What you need to do: Return the rows below word for word, starting with the first line and going on through the line that contains "faceid-face-glyph is located". Leave the pictures out of your answer.

Collected data:
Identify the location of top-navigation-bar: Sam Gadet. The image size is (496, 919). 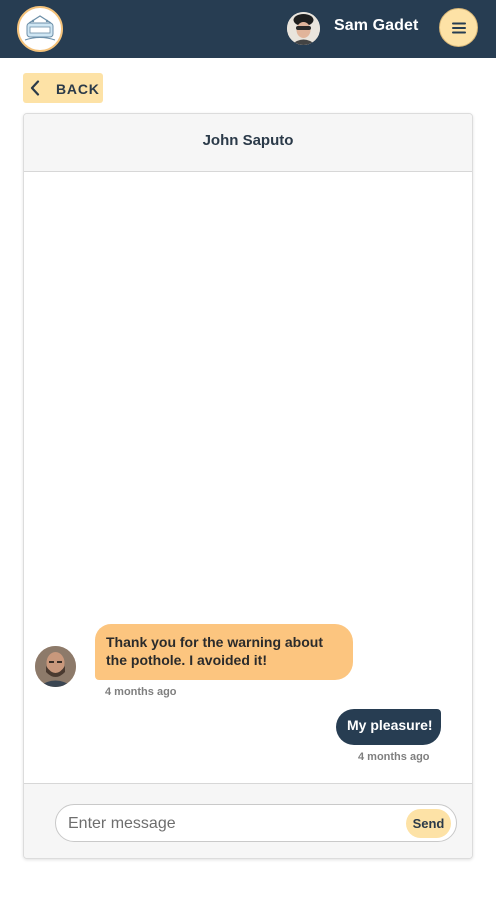
(248, 29).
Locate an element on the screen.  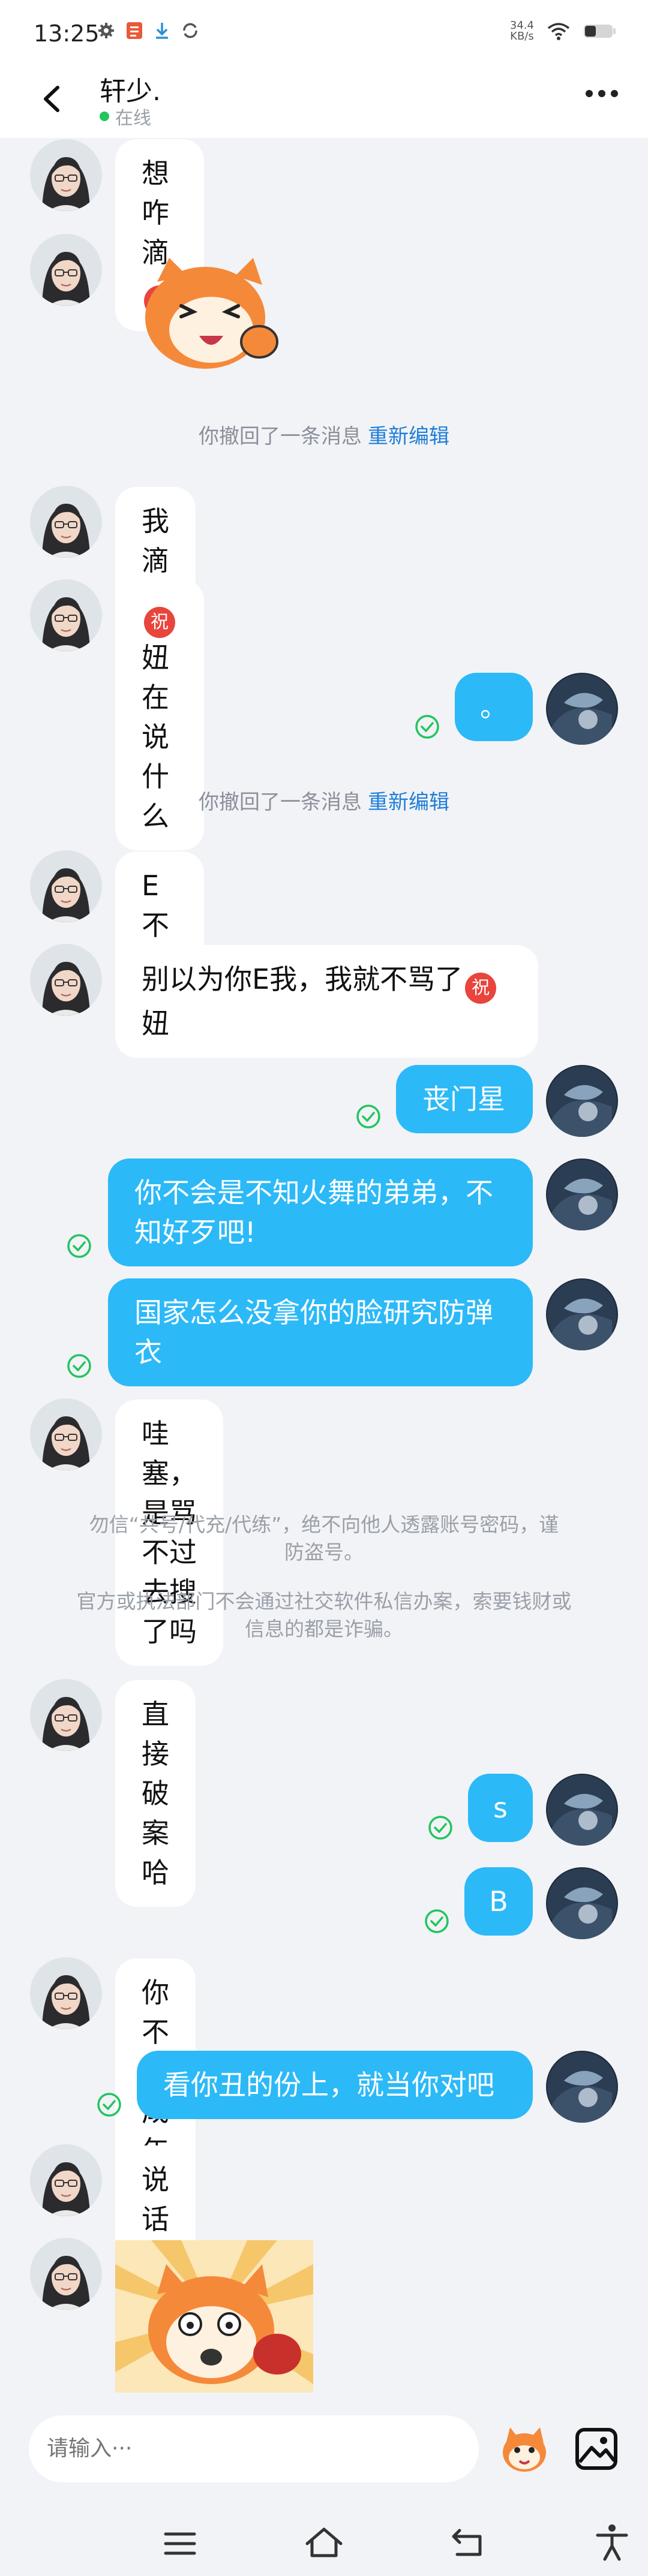
message-bubble: s is located at coordinates (500, 1808).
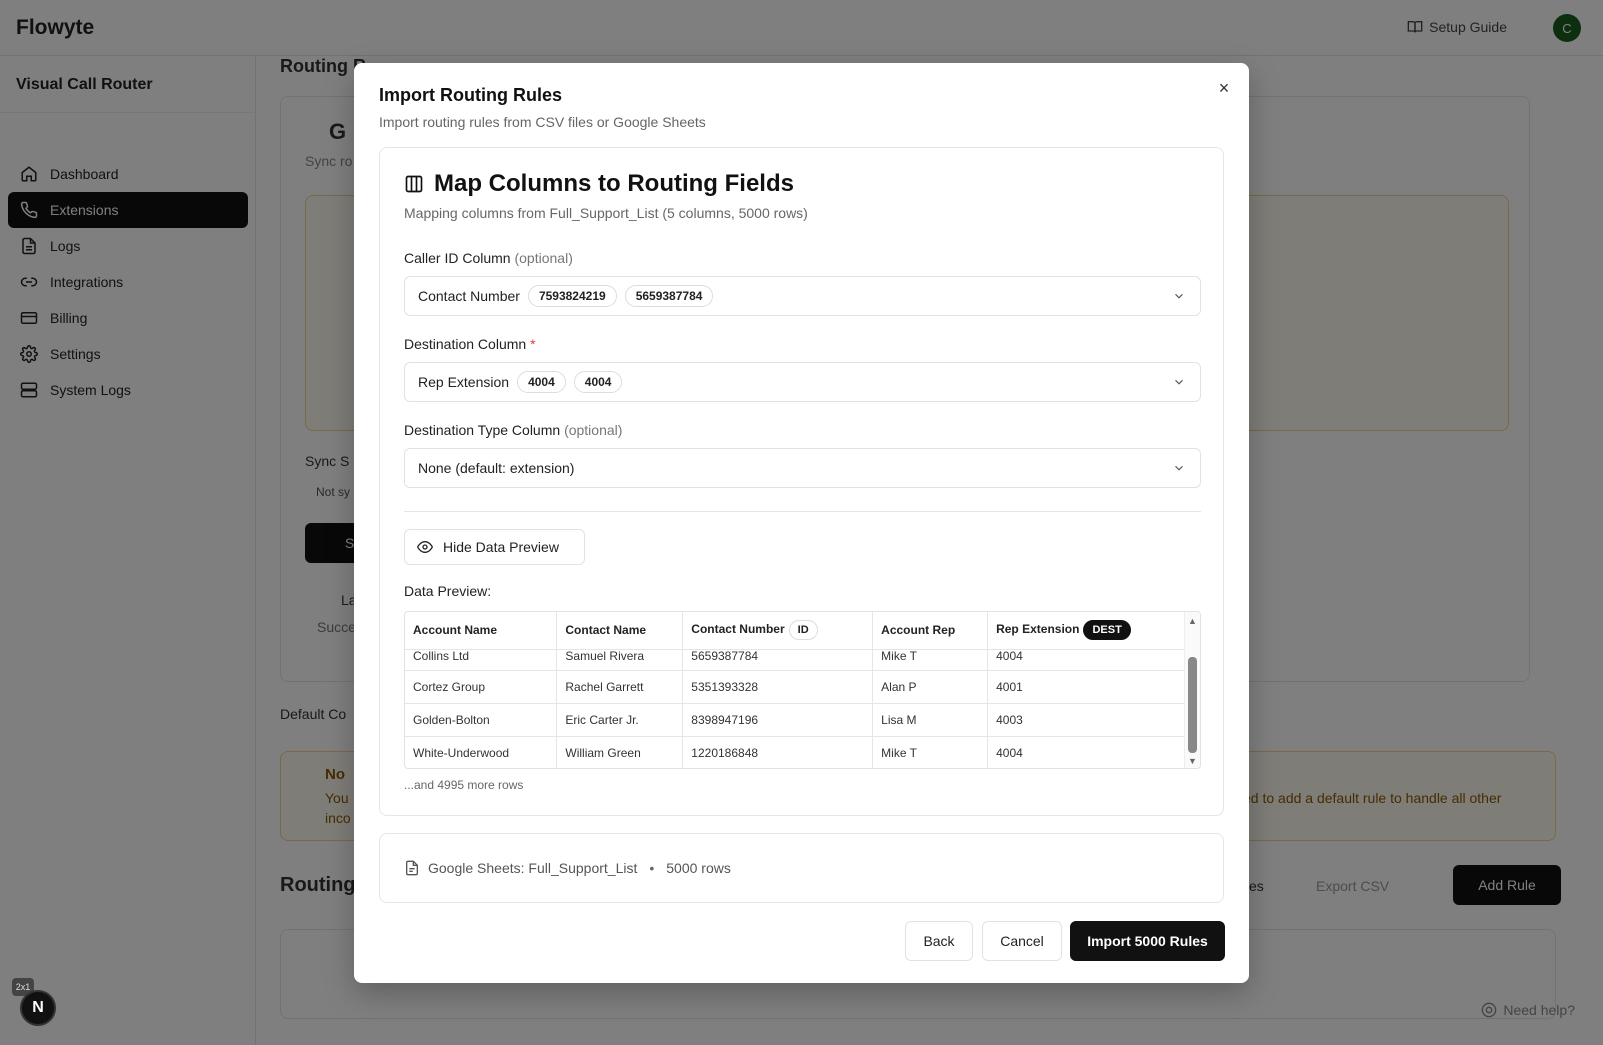 This screenshot has width=1603, height=1045. I want to click on table-cell: 5659387784, so click(778, 660).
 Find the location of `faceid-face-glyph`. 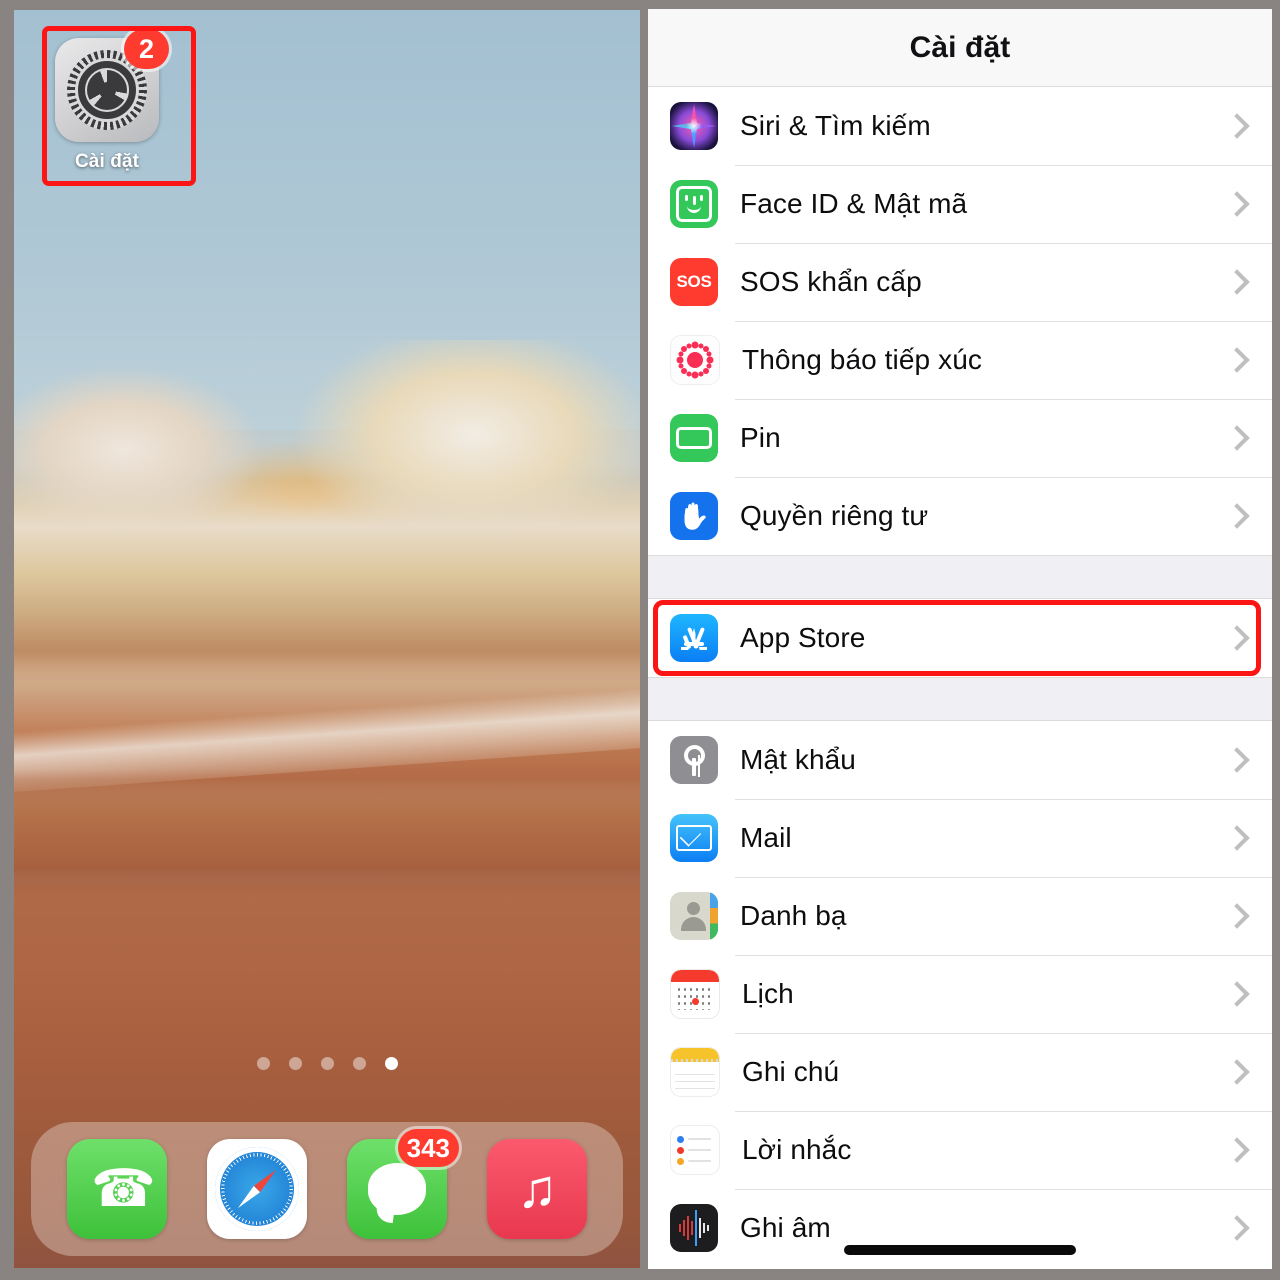

faceid-face-glyph is located at coordinates (694, 204).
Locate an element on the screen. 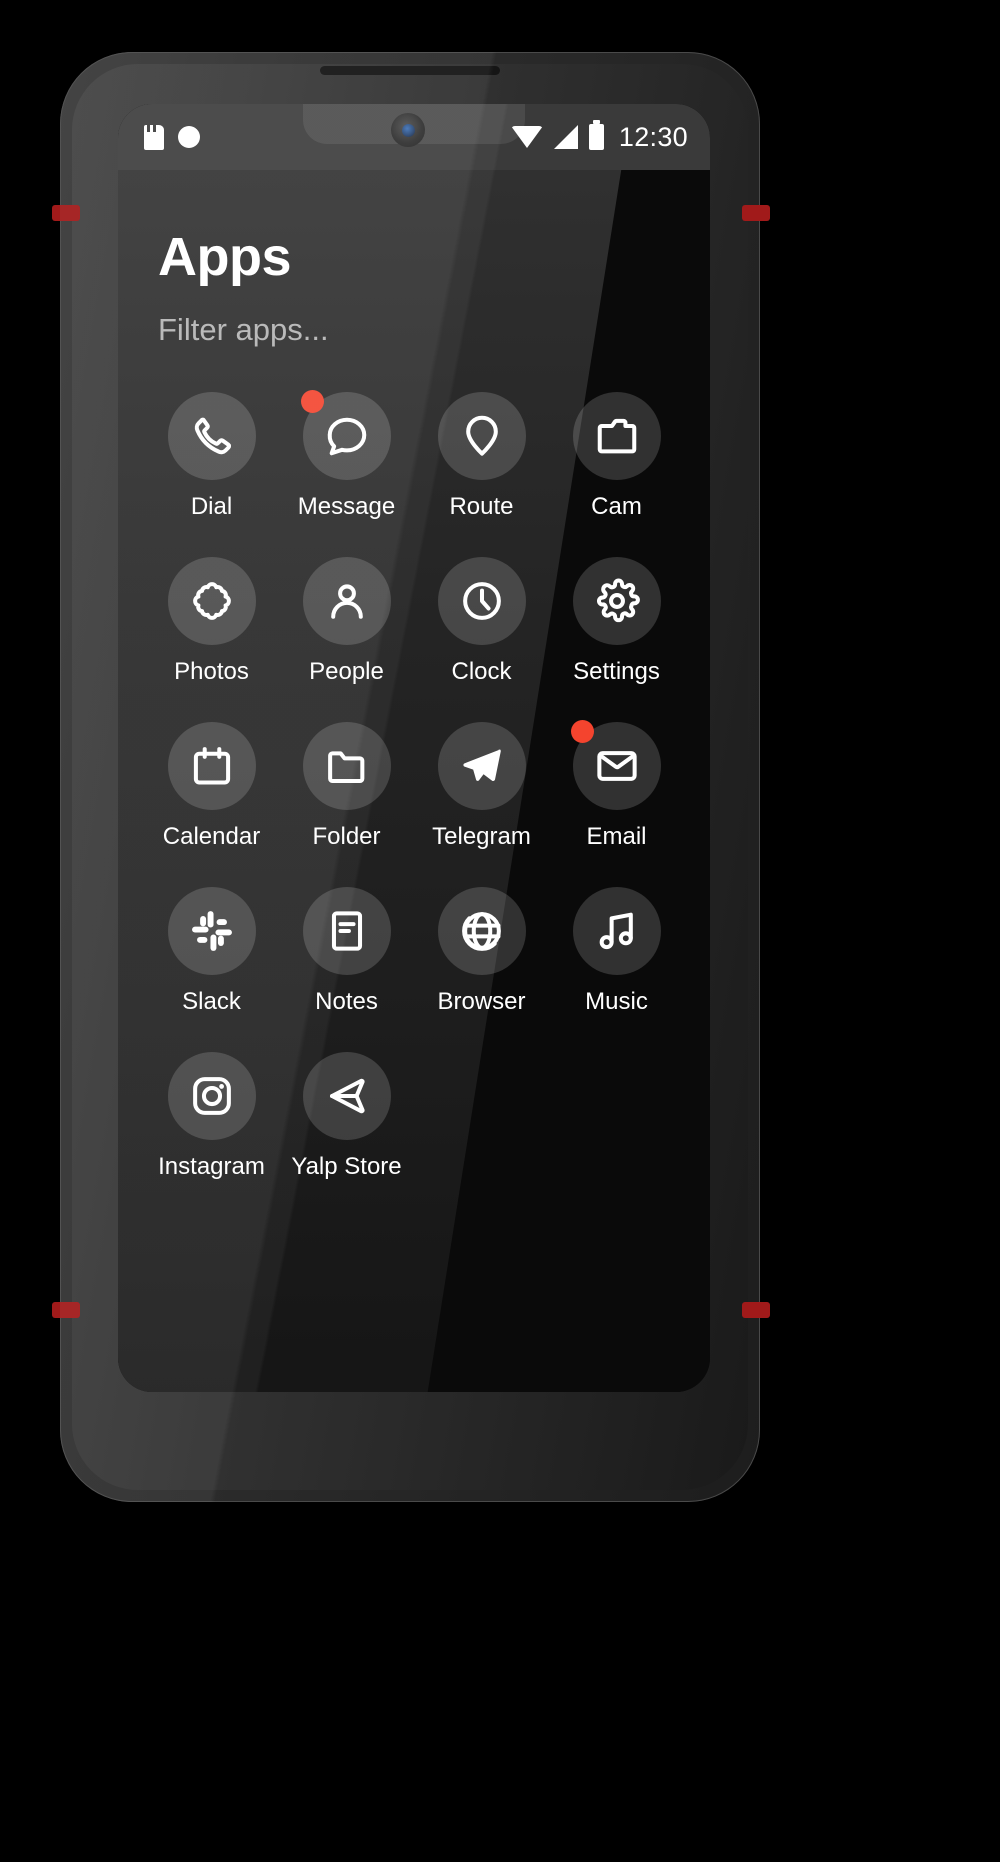 Image resolution: width=1000 pixels, height=1862 pixels. app-label: Calendar is located at coordinates (212, 836).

Output of the task:
Identify the location of top-navigation-bar: Sam Gadet. The image size is (496, 919). 
(248, 29).
Locate an element on the screen.  
message-bubble: s is located at coordinates (500, 1808).
 This screenshot has width=1603, height=1045. I want to click on table-cell: 5659387784, so click(778, 660).
 Find the location of `faceid-face-glyph`. 

faceid-face-glyph is located at coordinates (694, 204).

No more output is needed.